We're rapidly losing our political consciousness-raisers. Hobsbawm's passing is on the heels of Marxist social theorist Neil R. Smith's death on Saturday.
posted by tidecat at 8:41 AM on October 1, 2012 [1 favorite]


This exchange still gives me chills.
Hobsbawm explained: "Because in a period in which, as you might say, mass murder and mass suffering are absolutely universal, the chance of a new world being born in great suffering would still have been worth backing. Now the point is, looking back as an historian, I would say that the sacrifices made by the Russian people were probably only marginally worthwhile. The sacrifices were enormous, they were excessive by almost any standard and excessively great. But I'm looking back at it now and I'm saying that because it turns out that the Soviet Union was not the beginning of the world revolution. Had it been, I'm not sure."

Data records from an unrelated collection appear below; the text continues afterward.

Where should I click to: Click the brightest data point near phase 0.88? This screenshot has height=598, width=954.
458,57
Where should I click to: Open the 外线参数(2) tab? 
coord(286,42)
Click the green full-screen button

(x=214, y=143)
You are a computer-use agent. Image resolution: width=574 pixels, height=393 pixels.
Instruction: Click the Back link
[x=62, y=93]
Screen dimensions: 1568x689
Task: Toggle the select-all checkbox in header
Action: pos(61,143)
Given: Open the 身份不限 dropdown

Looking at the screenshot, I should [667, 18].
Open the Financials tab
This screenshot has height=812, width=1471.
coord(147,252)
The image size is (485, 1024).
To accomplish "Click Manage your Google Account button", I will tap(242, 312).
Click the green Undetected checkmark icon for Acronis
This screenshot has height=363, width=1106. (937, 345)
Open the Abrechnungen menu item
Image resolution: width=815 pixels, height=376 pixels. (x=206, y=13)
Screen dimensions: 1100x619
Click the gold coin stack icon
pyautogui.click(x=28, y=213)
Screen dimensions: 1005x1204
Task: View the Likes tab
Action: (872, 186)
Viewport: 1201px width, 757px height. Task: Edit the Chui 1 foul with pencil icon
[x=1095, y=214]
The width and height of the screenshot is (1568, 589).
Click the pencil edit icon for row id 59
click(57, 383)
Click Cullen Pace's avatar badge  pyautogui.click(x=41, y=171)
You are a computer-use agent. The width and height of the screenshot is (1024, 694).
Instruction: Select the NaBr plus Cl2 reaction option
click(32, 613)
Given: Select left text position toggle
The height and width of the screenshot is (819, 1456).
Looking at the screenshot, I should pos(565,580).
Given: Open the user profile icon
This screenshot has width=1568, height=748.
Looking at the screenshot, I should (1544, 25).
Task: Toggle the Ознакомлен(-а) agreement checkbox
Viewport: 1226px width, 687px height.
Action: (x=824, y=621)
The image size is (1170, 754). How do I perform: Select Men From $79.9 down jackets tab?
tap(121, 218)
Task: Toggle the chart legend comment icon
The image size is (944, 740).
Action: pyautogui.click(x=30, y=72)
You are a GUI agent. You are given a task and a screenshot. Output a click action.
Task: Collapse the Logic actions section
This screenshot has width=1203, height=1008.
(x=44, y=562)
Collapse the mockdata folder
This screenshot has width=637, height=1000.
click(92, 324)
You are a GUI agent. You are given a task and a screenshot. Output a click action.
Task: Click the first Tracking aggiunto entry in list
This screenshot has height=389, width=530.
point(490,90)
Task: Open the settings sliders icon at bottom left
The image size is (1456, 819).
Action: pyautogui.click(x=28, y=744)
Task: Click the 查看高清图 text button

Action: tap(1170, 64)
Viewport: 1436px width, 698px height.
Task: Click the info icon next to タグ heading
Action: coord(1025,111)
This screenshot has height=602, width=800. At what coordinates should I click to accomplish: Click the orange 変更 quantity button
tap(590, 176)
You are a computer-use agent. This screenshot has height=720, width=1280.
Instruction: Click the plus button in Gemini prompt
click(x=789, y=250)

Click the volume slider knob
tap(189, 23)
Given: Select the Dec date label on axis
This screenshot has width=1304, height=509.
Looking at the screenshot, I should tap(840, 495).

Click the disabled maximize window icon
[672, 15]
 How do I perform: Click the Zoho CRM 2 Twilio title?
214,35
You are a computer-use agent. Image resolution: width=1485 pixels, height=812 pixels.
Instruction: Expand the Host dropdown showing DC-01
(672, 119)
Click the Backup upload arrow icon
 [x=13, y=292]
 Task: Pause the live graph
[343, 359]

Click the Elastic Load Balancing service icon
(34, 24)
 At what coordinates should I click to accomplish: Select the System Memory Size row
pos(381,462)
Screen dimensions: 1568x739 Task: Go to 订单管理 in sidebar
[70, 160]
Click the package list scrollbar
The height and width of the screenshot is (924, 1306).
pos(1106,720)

Ignatieff then said: "What that comes down to is saying that had the radiant tomorrow actually been created, the loss of fifteen, twenty million people might have been justified?"

Hobsbawm immediately said: "Yes."
posted by BobbyVan at 8:45 AM on October 1, 2012 [6 favorites]


Wow. Hats off to a great one.
posted by spitbull at 8:49 AM on October 1, 2012


“The test of a progressive policy is not private but public, not just rising income and consumption for individuals, but widening the opportunities and what Amartya Sen calls the 'capabilities' of all through collective action. But that means, it must mean, public non-profit initiative, even if only in redistributing private accumulation. Public decisions aimed at collective social improvement from which all human lives should gain. That is the basis of progressive policy—not maximising economic growth and personal incomes. Nowhere will this be more important than in tackling the greatest problem facing us this century, the environmental crisis. Whatever ideological logo we choose for it, it will mean a major shift away from the free market and towards public action, a bigger shift than the British government has yet envisaged. And, given the acuteness of the economic crisis, probably a fairly rapid shift. Time is not on our side.”
― Eric J. Hobsbawm
posted by molisk at 8:51 AM on October 1, 2012 [3 favorites]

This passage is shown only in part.